» **EXERCISE INSTRUCTIONS**
Could you print the lines below exactly, from the one holding "The Bloomsbury (645, 1843)" through the last line, with no other output?

Data excerpts
· · · · · · ·

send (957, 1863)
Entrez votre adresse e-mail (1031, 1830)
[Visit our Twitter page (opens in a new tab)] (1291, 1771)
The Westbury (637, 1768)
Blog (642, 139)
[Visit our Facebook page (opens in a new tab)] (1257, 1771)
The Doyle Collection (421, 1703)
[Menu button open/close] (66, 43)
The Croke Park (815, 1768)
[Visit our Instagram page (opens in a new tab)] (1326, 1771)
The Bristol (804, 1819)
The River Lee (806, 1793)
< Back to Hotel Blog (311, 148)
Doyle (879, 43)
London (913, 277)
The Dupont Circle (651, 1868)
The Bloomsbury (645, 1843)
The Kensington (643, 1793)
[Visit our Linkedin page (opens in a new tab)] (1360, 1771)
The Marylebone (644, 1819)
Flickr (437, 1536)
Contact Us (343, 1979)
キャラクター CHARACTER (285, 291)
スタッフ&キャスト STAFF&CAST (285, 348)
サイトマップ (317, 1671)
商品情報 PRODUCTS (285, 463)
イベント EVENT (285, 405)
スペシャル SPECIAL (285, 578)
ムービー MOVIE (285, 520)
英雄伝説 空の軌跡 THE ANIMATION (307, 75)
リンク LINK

· · · · · · ·

» **ANSWER BOX**
The Bloomsbury (645, 1843)
The Kensington (643, 1793)
[Visit our Linkedin page (opens in a new tab)] (1360, 1771)
The Marylebone (644, 1819)
Flickr (437, 1536)
Contact Us (343, 1979)
キャラクター CHARACTER (285, 291)
スタッフ&キャスト STAFF&CAST (285, 348)
サイトマップ (317, 1671)
商品情報 PRODUCTS (285, 463)
イベント EVENT (285, 405)
スペシャル SPECIAL (285, 578)
ムービー MOVIE (285, 520)
英雄伝説 空の軌跡 THE ANIMATION (307, 75)
リンク LINK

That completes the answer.